綾子はドキドキしたが、またいつものようにからかってるだけだと自分に言い聞かせて
「またまた、そうやって私の事をからかうんでしょ?さすがにもう引っ掛からないよ」
と笑った。
和は綾子の隣に座り綾子をじっと見つめて
「からかった事なんて一度も無いよ。全部本当の気持ち。俺、綾子が好きだよ」
と言ったあと
「あのさ、前に禁断の果実の話をしたの覚える?」
と綾子に聞いた。
「あ…うん。食べたら二度と今までの二人には戻れない桃の話でしょ?」
と綾子が言うと
「そう。ガキの頃からずっと俺の前にはいつもその桃があったんだ。食べたくて食べたくて仕方ないんだけど、それを食べてもしも俺の前から一番大事な物が消えたら…って考えたらスゴく怖くて桃を手に取ることが出来なかった」
と和は言った。
「そしていつの間にかその桃を食べてもいいって日を決められて、その日が来るのをあと5年、4年、3年と俺は待ってた。本当はあと2年しないと食べちゃいけないって決まってるんだけど…」
と和は綾子の肩に頭を額を乗せて
「綾子、もう限界…俺、お隣のお兄ちゃんはもう出来ない。桃を今すぐ食べたい…」
和は呟いた。
「…食べてもいいよ」
と綾子が恥ずかしそうに言うと、和は顔を上げて
「ば…。言ってる意味分かってる?」
と綾子に聞いた。
綾子が顔を真っ赤にして頷くと
「冗談でも、からかってる訳でも無いんだよ」
と和は言った。
綾子が耳まで真っ赤になって俯いていると
「…じゃあ、俺を欲しがってよ」
と和は言った。
「え!」
と綾子が驚くと
「俺が綾子を求めてるのと同じくらい俺を欲しがって。綾子は俺の物だって…俺と同じ気持ちなんだって信じられるくらい俺を求めて」
と和は言った。
「…それは…」
と綾子が困ってると
「ごめん。違う。綾子を抱きたいとかそうゆうんじゃ無くて…。綾子の心が欲しいんだ。俺が綾子を誰よりも愛してるのと同じように綾子が俺の事を愛して欲しいんだ…。愛されてる自信が欲しい」
と和は言った。
「…」
綾子は和への愛をどう表現していいのか分からず俯いて視線を和の方へ少しずらした。
「…!」
和の手が震えてる。
手だけじゃなくて足も震えてる。
綾子が視線を少しずつ上へずらすと、和の肩も震えてて、顔は真っ赤に染まってギュッと目を瞑っていた。
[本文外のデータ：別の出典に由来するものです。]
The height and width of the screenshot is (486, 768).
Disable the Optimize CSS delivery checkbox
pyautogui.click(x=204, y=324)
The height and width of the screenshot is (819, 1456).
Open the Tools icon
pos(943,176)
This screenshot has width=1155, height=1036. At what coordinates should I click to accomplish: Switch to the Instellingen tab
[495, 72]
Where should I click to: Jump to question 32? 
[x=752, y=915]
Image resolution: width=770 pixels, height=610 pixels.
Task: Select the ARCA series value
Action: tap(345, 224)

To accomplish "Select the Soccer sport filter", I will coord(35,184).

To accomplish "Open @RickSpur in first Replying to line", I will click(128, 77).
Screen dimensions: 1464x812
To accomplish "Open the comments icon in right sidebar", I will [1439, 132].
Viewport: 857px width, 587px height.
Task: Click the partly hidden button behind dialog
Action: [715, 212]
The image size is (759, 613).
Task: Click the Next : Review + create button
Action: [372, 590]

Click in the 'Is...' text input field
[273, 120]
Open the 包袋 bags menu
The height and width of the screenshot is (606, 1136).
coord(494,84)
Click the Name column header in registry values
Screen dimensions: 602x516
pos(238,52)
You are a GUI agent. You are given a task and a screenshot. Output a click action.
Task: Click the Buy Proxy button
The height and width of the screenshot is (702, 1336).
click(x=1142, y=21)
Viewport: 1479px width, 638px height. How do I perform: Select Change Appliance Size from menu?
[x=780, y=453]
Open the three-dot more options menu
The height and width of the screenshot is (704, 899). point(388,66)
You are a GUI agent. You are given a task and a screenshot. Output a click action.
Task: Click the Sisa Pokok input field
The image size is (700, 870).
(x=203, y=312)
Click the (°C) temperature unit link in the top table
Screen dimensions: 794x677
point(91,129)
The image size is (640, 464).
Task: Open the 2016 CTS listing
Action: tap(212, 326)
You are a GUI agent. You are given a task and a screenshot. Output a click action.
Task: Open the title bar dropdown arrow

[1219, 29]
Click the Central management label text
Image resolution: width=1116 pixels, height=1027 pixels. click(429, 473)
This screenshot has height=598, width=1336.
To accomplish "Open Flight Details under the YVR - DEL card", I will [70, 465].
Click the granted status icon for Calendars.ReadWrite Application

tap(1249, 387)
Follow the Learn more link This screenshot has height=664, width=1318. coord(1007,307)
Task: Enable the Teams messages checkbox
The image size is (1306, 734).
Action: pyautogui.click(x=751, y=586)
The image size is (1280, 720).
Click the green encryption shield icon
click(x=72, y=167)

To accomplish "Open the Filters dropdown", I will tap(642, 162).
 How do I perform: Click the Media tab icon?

こんなにも大きな身体をした大人なのに、私のために身体を震わせて…愛しい。
もう誰にも渡したくない。
ずっと隠してた本当の気持ちをぶつけてもいいんだ。
綾子は和が倒れてしまうほどの勢いで抱きついた。
「綾子?」
と和が自分の胸に顔を埋めてる綾子に言うと
「なっちゃん…好き。小さいときからずっとなっちゃんだけ好き。…私だけ見て。…私だけのなっちゃんになって。他の人と抱き合ったりしないで…他の人の所に行かないで」
と綾子は和の胸で泣いた。
和は綾子をギュッと抱き締めて
「大丈夫、安心して。綾子が求めてくれるなら他の物なんて何もいらない。綾子だけの俺だよ」
と言ったあと綾子の頭に優しくキスをした。